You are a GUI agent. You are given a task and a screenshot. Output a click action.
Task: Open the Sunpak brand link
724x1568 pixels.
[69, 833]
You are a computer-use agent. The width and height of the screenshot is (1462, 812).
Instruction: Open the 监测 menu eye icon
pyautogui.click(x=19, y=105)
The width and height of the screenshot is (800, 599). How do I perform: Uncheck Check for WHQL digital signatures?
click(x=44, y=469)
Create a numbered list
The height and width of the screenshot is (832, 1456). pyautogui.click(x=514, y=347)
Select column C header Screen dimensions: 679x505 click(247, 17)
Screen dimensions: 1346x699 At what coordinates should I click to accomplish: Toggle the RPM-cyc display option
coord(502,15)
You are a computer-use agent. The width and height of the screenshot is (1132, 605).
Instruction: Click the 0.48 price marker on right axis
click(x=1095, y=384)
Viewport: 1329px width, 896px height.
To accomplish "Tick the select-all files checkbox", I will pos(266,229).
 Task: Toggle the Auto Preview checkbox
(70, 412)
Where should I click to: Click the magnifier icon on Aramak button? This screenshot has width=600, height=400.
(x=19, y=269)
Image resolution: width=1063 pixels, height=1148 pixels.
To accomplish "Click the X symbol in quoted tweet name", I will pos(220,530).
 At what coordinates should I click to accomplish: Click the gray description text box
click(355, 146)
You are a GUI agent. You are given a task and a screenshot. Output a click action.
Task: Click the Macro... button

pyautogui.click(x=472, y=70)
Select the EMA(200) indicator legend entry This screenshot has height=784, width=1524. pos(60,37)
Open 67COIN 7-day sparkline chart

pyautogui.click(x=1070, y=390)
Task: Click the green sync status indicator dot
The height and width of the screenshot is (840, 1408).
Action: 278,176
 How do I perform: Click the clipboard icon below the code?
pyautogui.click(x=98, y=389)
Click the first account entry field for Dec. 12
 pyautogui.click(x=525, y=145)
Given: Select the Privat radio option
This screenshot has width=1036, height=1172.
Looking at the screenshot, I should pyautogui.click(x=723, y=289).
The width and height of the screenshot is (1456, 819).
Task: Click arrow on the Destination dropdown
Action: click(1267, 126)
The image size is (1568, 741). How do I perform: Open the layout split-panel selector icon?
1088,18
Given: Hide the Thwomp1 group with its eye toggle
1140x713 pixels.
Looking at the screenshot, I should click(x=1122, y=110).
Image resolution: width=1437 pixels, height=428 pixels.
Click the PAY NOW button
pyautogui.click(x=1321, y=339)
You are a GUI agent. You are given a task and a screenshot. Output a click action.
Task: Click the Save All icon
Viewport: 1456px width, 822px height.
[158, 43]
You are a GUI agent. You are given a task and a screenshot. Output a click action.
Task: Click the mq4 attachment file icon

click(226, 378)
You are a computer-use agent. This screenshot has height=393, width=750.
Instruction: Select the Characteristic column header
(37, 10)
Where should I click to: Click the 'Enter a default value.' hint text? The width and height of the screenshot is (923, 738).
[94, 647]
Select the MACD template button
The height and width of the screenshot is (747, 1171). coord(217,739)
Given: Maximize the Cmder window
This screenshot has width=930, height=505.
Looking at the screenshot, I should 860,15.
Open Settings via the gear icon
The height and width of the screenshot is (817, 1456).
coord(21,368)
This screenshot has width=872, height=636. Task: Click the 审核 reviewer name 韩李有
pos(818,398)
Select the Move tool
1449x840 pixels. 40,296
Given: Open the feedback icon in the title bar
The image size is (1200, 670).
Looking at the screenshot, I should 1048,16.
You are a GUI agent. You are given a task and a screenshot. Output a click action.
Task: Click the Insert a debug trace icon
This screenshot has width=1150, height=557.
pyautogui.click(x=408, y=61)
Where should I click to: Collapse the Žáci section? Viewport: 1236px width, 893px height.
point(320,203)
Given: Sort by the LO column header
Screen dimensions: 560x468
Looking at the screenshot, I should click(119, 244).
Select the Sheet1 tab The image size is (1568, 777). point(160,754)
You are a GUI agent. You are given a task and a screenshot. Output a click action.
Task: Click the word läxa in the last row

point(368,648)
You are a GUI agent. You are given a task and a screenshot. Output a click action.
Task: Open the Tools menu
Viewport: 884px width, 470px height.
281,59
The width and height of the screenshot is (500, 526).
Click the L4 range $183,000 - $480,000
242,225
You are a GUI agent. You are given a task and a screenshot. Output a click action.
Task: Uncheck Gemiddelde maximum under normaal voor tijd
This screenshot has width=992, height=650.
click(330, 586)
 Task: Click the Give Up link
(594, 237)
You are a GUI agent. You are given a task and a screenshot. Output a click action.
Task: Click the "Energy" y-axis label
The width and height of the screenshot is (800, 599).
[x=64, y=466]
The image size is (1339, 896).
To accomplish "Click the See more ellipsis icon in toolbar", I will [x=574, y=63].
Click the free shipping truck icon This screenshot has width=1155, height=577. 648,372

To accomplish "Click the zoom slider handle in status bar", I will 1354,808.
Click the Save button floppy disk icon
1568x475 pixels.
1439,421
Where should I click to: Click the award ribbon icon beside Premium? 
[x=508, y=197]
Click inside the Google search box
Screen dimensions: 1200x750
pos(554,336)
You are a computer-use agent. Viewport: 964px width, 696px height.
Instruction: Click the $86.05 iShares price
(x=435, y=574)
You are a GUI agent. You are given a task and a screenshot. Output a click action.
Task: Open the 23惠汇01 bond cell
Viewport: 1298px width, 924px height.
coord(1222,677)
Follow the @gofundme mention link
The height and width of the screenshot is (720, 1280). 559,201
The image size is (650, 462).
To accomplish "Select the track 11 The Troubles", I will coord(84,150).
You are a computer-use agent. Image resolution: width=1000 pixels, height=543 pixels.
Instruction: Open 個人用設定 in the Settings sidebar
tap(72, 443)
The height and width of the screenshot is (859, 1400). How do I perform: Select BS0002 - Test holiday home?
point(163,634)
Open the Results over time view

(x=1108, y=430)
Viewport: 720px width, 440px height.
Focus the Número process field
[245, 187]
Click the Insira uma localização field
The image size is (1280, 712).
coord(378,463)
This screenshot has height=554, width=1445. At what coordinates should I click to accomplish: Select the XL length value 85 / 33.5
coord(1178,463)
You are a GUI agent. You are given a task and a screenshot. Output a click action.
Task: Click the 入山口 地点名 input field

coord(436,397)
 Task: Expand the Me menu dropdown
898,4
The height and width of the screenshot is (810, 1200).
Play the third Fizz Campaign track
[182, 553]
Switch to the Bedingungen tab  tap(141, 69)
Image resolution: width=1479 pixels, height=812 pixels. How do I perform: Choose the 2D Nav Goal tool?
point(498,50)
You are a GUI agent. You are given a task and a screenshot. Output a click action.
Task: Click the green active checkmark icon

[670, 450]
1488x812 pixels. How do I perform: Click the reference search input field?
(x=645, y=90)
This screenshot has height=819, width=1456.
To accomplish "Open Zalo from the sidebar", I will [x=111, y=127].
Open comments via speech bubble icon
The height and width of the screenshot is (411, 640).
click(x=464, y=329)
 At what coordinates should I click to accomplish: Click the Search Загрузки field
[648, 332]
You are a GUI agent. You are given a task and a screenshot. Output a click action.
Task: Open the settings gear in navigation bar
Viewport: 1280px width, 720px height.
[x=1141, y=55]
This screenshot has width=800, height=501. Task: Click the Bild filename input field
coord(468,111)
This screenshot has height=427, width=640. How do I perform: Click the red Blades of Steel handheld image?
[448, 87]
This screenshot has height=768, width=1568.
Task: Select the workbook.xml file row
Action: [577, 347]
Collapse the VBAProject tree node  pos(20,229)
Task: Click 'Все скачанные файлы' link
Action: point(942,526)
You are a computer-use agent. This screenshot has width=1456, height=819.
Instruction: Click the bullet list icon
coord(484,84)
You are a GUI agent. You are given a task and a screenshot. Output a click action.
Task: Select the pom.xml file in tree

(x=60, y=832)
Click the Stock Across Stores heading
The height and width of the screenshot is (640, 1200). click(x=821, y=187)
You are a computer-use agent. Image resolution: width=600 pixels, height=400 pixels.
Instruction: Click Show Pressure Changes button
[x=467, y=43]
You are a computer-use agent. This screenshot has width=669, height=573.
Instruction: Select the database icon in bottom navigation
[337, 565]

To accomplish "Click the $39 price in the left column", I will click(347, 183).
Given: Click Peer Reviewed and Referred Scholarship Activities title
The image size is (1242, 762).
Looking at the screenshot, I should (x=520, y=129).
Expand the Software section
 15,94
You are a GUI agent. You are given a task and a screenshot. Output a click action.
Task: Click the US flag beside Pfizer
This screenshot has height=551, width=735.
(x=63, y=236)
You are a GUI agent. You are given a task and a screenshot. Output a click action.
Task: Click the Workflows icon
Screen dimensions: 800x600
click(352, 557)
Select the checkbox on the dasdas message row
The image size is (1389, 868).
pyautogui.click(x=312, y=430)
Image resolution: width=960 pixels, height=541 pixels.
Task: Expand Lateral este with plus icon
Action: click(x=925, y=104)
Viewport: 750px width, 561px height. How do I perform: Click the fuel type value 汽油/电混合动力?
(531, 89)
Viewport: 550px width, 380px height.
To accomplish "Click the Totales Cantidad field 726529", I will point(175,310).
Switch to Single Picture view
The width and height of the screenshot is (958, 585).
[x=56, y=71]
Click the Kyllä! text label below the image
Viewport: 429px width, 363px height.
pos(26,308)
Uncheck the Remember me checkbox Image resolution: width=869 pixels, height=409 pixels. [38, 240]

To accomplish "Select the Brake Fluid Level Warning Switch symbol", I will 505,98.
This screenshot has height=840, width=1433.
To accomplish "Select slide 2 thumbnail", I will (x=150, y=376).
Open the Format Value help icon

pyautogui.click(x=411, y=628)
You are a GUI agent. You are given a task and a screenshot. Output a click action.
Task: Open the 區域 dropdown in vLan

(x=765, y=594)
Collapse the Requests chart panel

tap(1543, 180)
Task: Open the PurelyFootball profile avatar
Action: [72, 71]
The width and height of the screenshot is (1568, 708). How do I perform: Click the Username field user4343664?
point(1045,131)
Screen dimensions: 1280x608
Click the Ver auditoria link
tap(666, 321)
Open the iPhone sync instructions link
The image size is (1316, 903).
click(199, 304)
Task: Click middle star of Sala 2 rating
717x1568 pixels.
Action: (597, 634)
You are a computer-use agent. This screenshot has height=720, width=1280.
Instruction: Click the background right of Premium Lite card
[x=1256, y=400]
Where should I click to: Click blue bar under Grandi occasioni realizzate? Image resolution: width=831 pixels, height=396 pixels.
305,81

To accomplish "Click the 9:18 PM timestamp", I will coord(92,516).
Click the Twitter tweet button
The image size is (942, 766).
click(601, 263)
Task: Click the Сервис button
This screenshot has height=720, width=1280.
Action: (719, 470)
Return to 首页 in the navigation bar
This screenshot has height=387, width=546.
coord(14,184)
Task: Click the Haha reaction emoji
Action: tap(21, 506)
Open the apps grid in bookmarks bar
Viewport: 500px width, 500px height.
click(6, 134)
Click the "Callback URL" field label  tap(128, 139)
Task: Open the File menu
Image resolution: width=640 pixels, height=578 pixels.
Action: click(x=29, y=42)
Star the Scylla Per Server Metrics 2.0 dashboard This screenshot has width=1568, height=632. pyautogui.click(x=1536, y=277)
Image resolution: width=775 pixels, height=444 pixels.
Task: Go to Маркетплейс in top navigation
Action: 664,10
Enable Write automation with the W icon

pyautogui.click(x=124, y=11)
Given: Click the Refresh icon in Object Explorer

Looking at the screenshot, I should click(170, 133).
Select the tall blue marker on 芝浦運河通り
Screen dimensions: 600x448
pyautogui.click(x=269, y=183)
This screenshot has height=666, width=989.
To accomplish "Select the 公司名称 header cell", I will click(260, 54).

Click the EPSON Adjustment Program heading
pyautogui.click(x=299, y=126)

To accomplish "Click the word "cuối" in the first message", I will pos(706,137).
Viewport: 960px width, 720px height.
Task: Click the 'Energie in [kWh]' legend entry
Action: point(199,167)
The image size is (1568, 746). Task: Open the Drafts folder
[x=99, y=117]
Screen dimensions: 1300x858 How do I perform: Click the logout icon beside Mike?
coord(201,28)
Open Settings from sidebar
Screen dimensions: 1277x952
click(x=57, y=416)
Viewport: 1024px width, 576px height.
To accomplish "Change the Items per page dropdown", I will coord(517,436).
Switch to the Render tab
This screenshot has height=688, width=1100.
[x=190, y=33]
______
Rewrite everything in the material from the line containing "You are a computer-use agent. Viewport: 964px" down to the line containing "(x=435, y=574)", swapping "computer-use agent" for "GUI agent" and leaving the rest untouched.

You are a GUI agent. Viewport: 964px width, 696px height.
Instruction: Click the $86.05 iShares price
(x=435, y=574)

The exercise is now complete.